The aim to which Graham aspires nevertheless remains clear: to biotechnically alter the human body to allow it mastery over environmental contingencies. But, as Thacker acknowledges, bodily contingency itself is a complex set of attributes with both positive and negative aspects. They may make us susceptible to certain undesirable conditions but “those contingencies, which often enframe the body as a set of limitations, are ironically the very things that define the biological body as a body.
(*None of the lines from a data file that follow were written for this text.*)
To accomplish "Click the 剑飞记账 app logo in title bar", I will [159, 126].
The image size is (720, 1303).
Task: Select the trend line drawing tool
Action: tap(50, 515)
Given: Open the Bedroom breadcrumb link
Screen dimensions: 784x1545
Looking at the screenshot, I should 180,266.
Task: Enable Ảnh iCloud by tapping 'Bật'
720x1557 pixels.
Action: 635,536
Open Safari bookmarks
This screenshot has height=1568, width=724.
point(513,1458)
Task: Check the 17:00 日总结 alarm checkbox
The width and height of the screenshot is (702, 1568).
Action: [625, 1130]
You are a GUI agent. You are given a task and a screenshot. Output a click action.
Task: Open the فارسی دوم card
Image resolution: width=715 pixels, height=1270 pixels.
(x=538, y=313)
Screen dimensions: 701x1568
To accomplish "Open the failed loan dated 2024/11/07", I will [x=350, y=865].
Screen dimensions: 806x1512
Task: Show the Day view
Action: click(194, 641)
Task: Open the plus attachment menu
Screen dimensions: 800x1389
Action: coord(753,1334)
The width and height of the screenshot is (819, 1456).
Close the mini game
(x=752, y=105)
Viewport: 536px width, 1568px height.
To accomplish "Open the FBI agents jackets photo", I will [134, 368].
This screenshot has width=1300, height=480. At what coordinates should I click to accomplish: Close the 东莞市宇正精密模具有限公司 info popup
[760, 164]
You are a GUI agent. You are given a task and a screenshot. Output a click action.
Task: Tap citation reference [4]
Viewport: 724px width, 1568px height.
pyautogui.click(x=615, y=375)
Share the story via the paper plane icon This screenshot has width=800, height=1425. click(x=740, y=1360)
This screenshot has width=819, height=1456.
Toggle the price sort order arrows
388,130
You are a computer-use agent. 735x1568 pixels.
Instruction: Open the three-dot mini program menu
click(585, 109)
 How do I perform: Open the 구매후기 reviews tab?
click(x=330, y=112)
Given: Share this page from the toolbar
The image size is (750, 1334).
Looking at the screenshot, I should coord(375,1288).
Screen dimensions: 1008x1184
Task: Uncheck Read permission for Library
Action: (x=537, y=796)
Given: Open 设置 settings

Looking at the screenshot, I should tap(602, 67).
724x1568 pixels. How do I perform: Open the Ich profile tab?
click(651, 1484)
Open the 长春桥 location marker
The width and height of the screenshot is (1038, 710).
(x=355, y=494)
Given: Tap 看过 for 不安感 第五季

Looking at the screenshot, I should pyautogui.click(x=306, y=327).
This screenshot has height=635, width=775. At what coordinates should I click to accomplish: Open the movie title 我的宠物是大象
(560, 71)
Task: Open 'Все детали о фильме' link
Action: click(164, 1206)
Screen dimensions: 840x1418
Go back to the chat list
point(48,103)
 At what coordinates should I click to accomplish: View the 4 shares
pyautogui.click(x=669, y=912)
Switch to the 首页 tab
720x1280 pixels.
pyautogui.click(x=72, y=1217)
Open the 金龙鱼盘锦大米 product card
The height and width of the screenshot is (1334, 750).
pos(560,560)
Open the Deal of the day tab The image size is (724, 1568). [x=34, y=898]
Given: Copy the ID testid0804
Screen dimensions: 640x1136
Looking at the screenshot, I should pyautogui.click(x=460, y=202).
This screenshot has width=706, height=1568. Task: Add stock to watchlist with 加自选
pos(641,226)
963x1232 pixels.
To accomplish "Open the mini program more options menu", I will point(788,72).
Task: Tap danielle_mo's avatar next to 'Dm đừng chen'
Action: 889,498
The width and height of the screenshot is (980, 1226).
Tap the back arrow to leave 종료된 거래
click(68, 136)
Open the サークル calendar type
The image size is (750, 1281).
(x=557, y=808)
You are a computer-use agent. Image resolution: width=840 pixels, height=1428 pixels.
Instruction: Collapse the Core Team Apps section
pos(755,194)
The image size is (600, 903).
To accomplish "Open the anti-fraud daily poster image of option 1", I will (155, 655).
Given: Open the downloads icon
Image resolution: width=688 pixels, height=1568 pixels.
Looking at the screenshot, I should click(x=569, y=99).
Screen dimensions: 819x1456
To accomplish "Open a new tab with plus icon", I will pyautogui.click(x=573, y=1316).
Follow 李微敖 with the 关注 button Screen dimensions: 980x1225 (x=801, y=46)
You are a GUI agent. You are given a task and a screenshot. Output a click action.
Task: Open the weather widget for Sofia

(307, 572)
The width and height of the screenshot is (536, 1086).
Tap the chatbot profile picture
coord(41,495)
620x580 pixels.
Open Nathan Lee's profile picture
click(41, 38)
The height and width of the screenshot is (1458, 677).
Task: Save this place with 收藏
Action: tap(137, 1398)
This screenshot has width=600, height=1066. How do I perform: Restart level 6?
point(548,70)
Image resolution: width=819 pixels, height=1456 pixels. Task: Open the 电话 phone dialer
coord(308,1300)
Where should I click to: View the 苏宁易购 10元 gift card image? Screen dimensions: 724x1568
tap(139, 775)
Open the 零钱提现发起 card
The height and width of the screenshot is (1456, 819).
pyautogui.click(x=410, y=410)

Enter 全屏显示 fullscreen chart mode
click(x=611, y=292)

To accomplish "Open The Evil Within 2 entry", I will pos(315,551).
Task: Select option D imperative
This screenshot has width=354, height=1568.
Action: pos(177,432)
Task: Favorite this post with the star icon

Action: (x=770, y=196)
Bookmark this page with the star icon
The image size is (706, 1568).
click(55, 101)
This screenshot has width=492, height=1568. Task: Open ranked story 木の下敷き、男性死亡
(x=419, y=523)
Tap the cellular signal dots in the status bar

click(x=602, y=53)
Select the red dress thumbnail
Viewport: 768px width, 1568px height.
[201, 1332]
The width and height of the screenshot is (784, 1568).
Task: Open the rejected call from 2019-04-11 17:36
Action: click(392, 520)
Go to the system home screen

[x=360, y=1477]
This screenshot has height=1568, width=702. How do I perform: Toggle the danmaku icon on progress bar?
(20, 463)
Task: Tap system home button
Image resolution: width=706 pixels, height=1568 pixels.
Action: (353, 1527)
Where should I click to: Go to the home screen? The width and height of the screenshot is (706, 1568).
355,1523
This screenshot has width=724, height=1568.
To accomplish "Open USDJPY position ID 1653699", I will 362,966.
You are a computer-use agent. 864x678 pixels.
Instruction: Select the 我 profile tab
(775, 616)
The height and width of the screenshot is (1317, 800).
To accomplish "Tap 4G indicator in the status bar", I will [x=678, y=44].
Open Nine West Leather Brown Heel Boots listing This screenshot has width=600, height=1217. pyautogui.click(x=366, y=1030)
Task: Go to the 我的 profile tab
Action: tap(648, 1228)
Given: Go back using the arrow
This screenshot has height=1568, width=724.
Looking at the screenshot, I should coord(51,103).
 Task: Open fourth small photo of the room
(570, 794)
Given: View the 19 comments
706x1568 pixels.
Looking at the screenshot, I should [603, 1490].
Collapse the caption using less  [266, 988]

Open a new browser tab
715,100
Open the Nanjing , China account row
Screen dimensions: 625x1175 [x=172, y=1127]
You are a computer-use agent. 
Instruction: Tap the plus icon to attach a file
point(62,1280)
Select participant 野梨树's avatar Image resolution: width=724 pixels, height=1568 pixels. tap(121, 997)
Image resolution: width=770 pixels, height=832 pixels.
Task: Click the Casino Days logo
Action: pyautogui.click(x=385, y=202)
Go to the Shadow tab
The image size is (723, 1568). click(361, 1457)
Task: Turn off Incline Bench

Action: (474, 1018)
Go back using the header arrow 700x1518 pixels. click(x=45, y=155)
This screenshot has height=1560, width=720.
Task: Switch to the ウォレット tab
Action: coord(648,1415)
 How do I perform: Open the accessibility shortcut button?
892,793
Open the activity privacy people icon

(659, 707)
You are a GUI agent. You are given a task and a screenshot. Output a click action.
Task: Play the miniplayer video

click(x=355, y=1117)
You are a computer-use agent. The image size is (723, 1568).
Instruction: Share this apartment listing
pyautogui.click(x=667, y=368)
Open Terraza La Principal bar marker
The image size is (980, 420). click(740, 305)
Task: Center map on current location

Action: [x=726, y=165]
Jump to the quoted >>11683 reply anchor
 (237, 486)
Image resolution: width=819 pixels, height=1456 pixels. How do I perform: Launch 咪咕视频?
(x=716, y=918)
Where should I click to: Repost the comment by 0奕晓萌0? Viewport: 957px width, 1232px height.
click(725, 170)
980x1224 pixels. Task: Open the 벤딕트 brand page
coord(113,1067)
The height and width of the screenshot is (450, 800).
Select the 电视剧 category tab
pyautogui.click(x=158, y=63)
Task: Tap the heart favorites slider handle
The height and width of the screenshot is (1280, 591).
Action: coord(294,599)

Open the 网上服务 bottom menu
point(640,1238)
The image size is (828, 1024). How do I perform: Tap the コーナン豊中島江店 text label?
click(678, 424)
Put simply, the body can be thought of as a kind of membrane, constituted by a set of constraints, limitations and specificities.”^[5]

As the philosopher Allen Buchanan notes, “It’s too late to ‘just say no’ to biomedical enhancements: They’re already here and more are on the way.”^[6] Yet in our pursuit of augmented biology do we lose something in the process, and if so, what might this be? These philosophical and ethical uncertainties hover around all of Piccinini’s practice; but which Graham – whose assured gaze emanates from his optimised physique – seems willing to stare down.